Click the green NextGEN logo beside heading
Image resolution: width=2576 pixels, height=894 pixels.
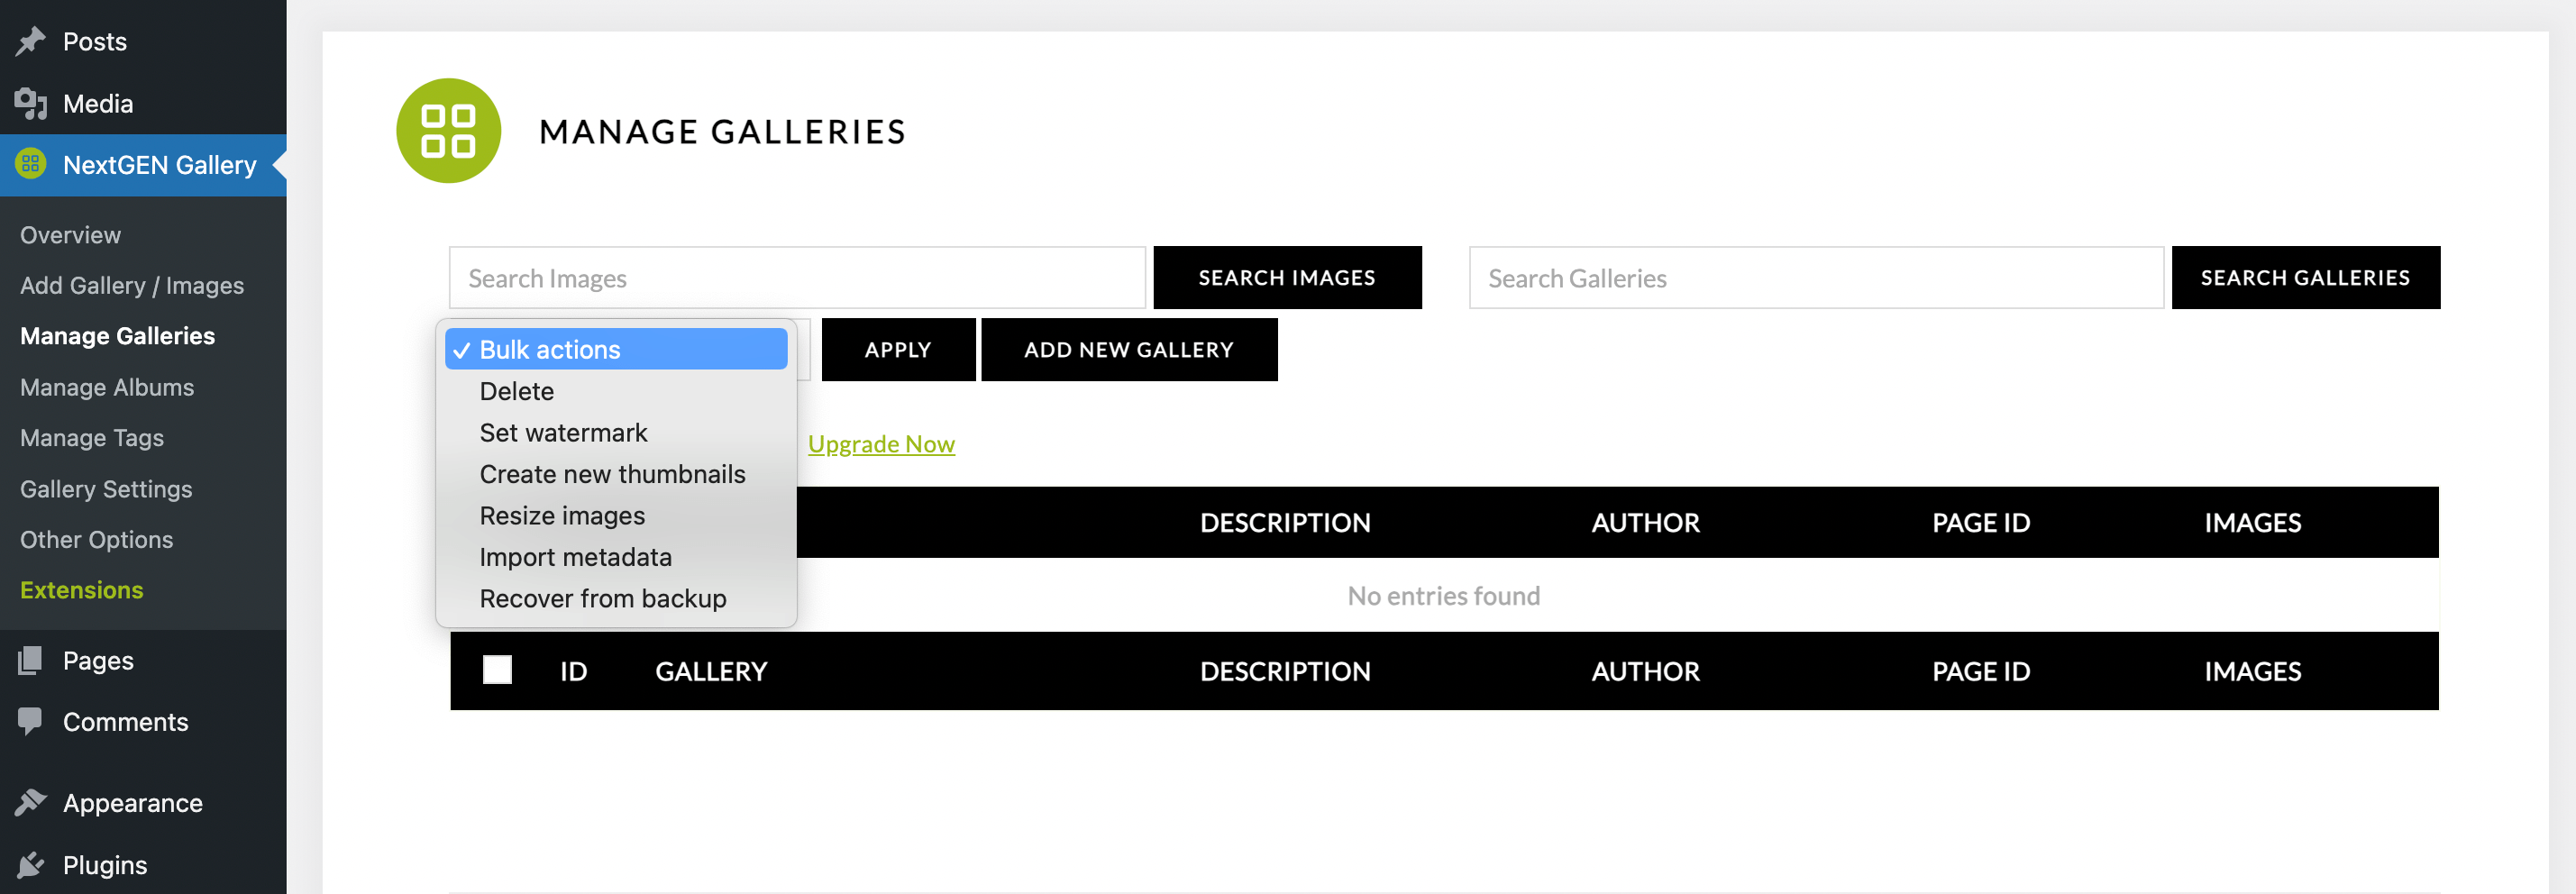pos(448,131)
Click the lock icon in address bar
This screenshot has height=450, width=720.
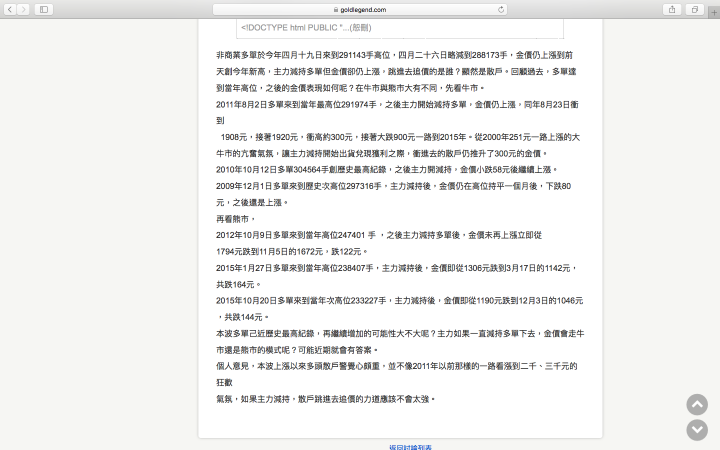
***
WHAT IS REQUIRED:
Copy every line of the records above word for word, leaving out the pictures.

ANSWER BELOW:
Click the green NextGEN logo beside heading
Image resolution: width=2576 pixels, height=894 pixels.
pos(448,131)
Click the lock icon in address bar
This screenshot has height=450, width=720.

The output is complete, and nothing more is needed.